» À faire:
[a] Selon l'article sur la manifestation d'agriculteurs, quelle organisation avait prévu des rassemblements dans et autour de Paris ?
[b] Poursuivez l'article sur la manifestation d'agriculteurs après sa dernière phrase.

» Section du document:
--*--

L’exploitation de Kévin Brouillard à Orveau (Essonne), au sud de Paris, ce lundi 6 janvier au matin, est encerclée par les blindés de la gendarmerie. Pour commencer l’année 2025, le tout frais gouvernement Bayrou ne veut pas d’une manifestation d’agriculteurs dans la capitale. La ministre de l’Agriculture, Annie Genevard, a prévenu, sur TF1 : «Non, on ne bloque pas, en plus un jour de rentrée scolaire.» Alors le gouvernement se barricade face aux rassemblements prévus par la Coordination rurale. La deuxième force syndicale de France, connue pour ses opérations coup de poing et dont certains membres affichent leur proximité avec l’extrême droite, avait prévu plusieurs manifestations dans et autour de Paris. Sans grand succès, donc.

--*--

» Entrées du corpus:
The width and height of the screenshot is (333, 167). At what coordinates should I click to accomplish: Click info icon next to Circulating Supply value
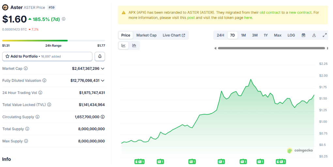103,117
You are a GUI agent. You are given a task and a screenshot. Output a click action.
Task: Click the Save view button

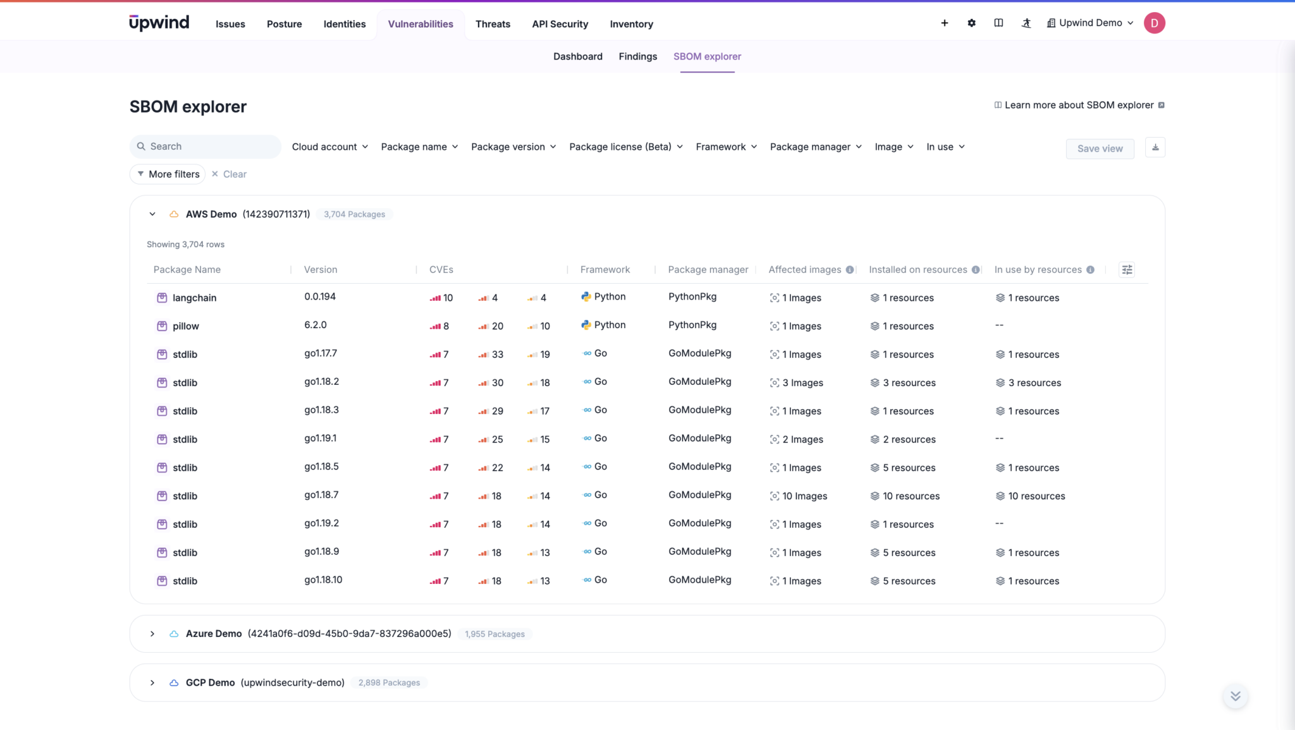tap(1099, 149)
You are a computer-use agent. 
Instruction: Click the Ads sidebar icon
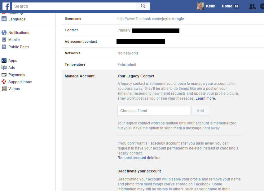click(4, 67)
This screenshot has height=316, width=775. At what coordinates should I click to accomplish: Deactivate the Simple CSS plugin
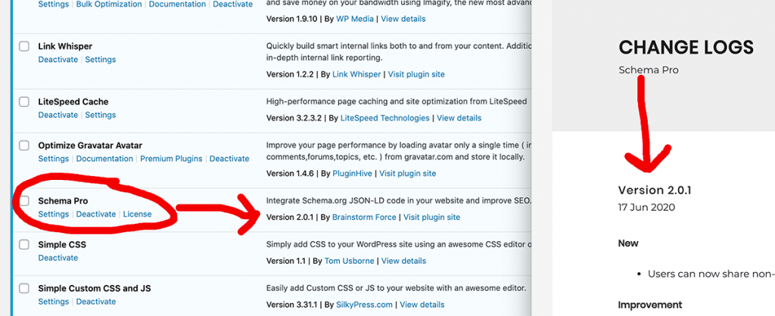tap(58, 258)
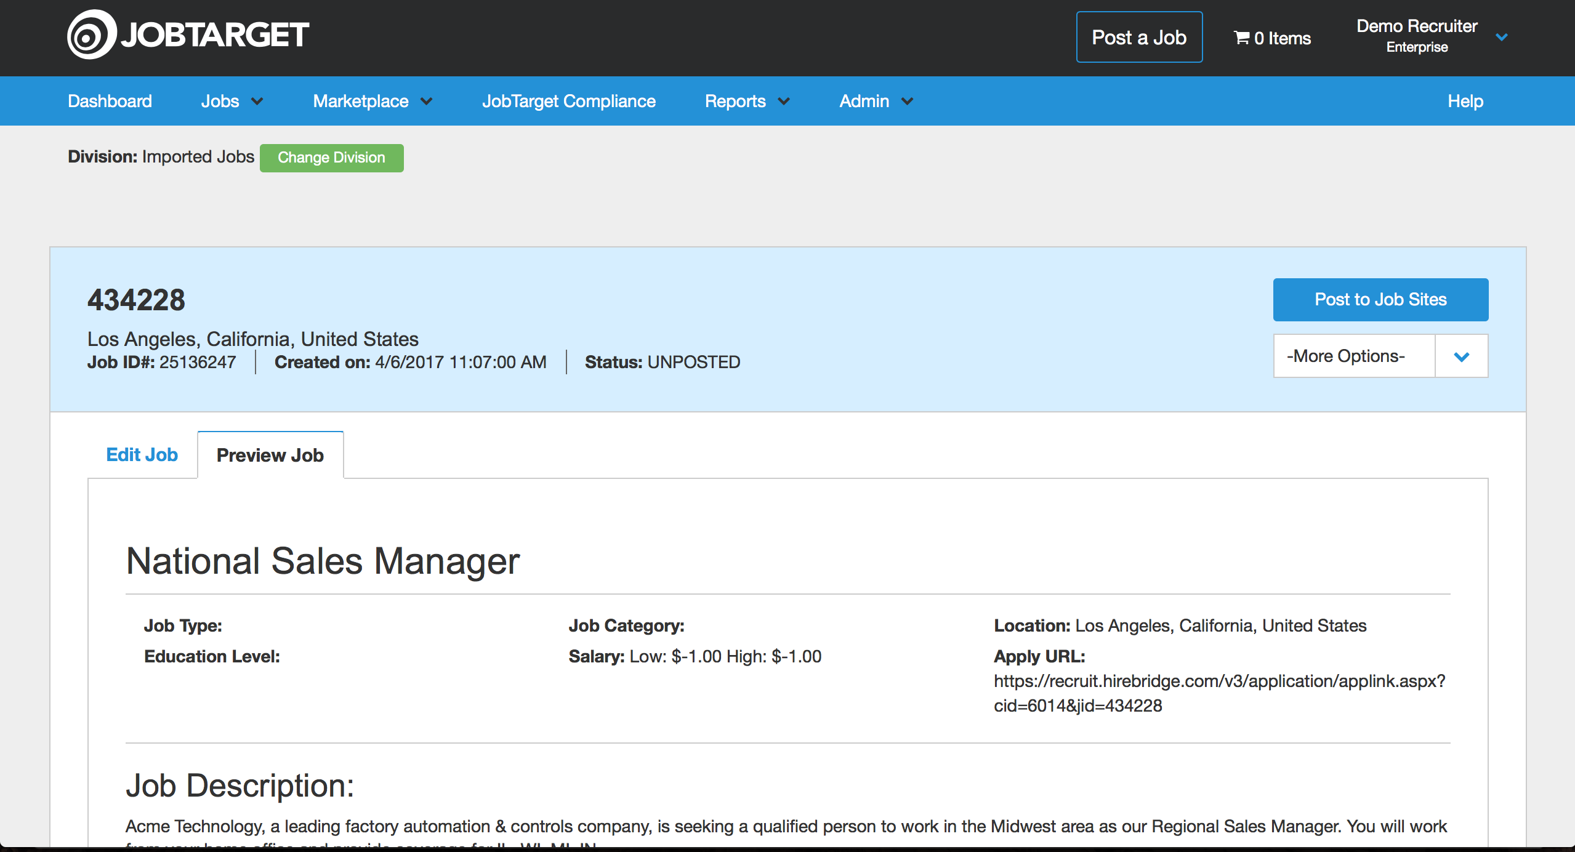Switch to the Edit Job tab
This screenshot has width=1575, height=852.
coord(142,454)
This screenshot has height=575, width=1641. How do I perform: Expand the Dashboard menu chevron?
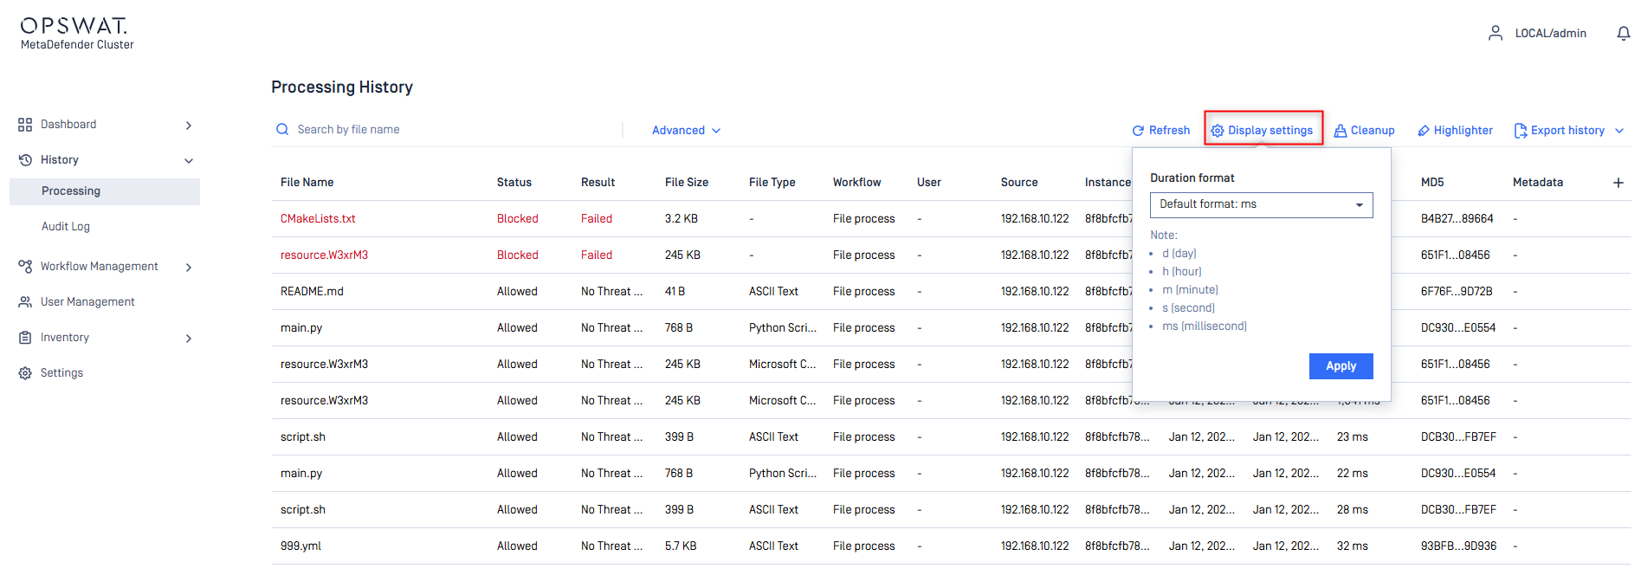tap(189, 126)
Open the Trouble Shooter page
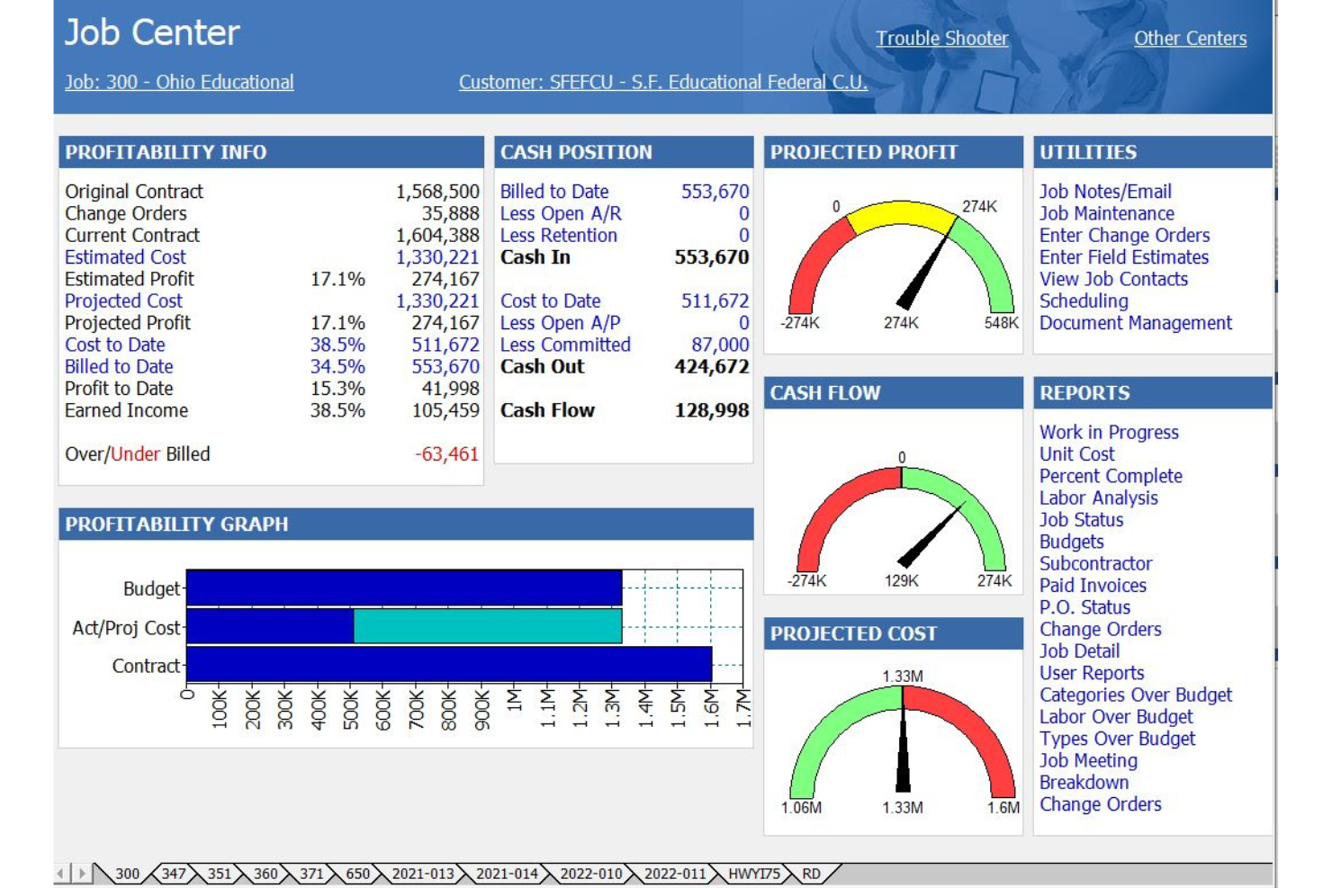 941,38
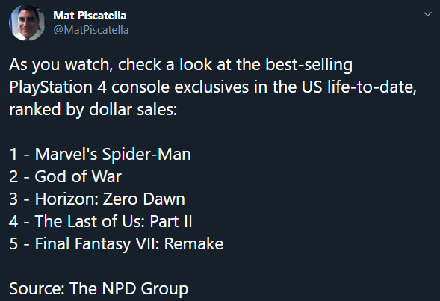
Task: Click the word 'PlayStation' in the tweet body
Action: coord(51,87)
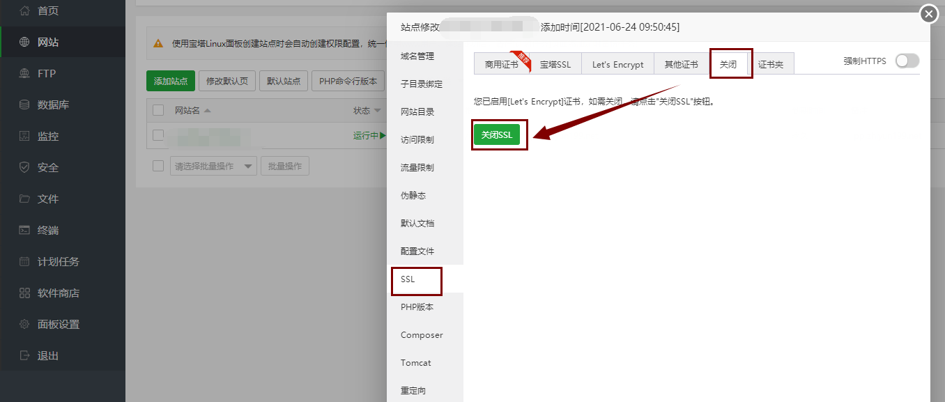Sort sites by the website name arrow
945x402 pixels.
(x=207, y=111)
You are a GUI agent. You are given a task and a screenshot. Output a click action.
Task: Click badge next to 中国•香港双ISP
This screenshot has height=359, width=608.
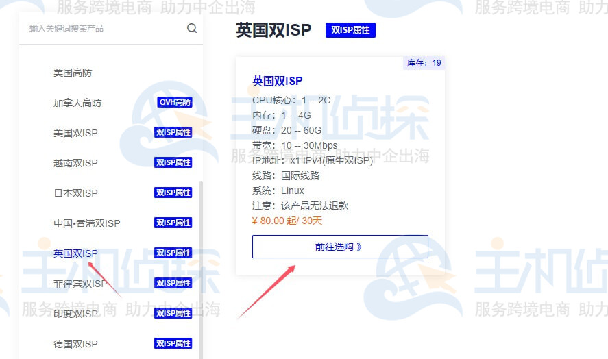pos(173,223)
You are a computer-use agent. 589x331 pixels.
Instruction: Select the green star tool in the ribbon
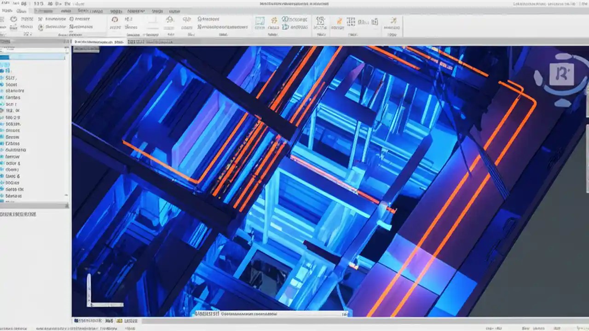click(273, 20)
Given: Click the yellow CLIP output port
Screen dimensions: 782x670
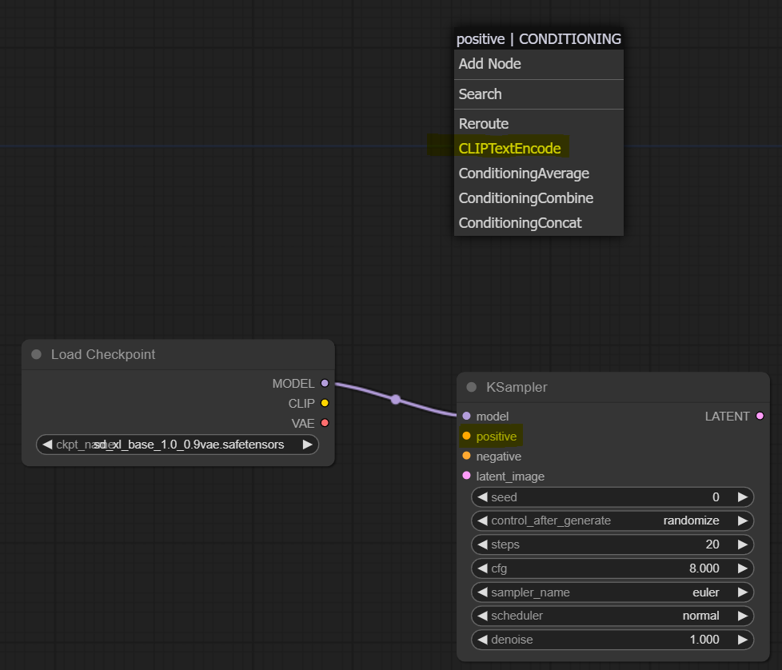Looking at the screenshot, I should pyautogui.click(x=324, y=403).
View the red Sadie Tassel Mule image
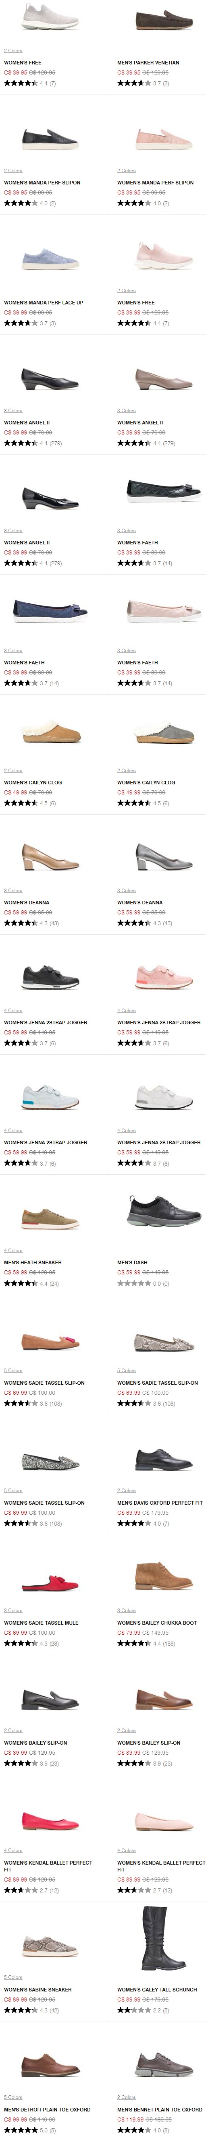The height and width of the screenshot is (2136, 206). click(x=50, y=1579)
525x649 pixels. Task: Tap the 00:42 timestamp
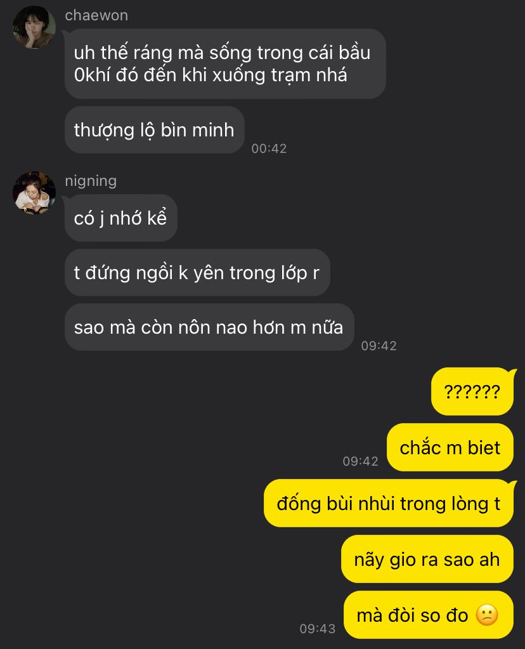point(269,148)
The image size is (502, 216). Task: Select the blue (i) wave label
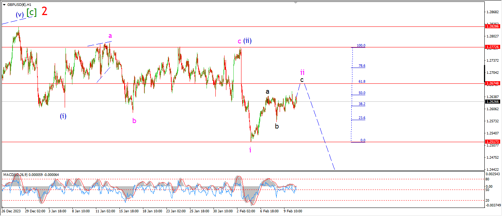63,116
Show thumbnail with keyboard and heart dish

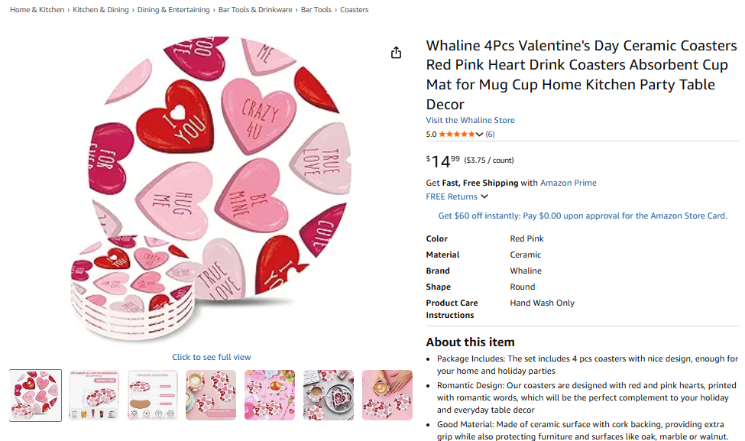coord(329,395)
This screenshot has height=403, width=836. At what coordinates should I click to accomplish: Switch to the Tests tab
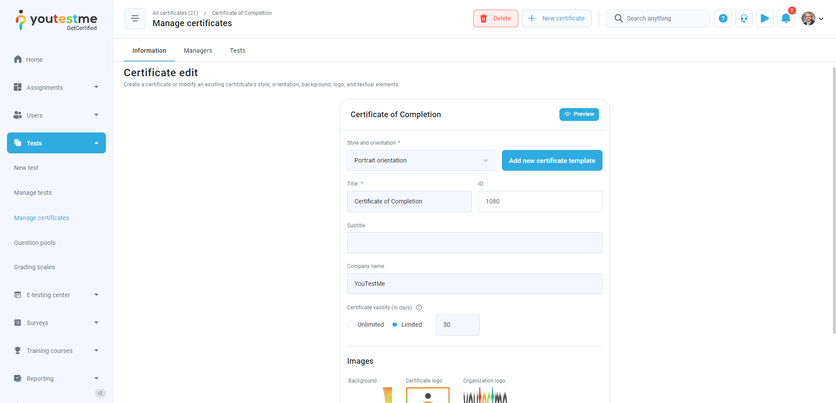[x=237, y=51]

--*--

» Réponses aux consignes:
[a] La Coordination rurale.

[b]
Kévin Brouillard, vice-président de la section régionale de la Coordination rurale, avait mis son champ à disposition pour servir de point de ralliement aux tracteurs de ses collègues. Les forces de l’ordre les ont nassés sur place. Et voilà une centaine de personnes et une quarantaine de véhicules qui se tiennent chaud autour d’un brasero. Odeur de pétrole et boue qui colle aux chaussures. Parmi eux, Hubert, 47 ans, venu au volant d’une camionnette bleue. Céréalier et viticulteur en Charente-Maritime, il a décidé d’arrêter de faire des céréales. «L’an dernier j’ai perdu 30 000 euros, et là, ce sera un peu plus, explique-t-il à Libé. Vous savez, on veut juste vivre de notre métier, c’est tout.» Un tracteur tire un cercueil sur lequel est écrit «Asphyxié par les coûts».
«Petit, on en rêve, grand, on en crève»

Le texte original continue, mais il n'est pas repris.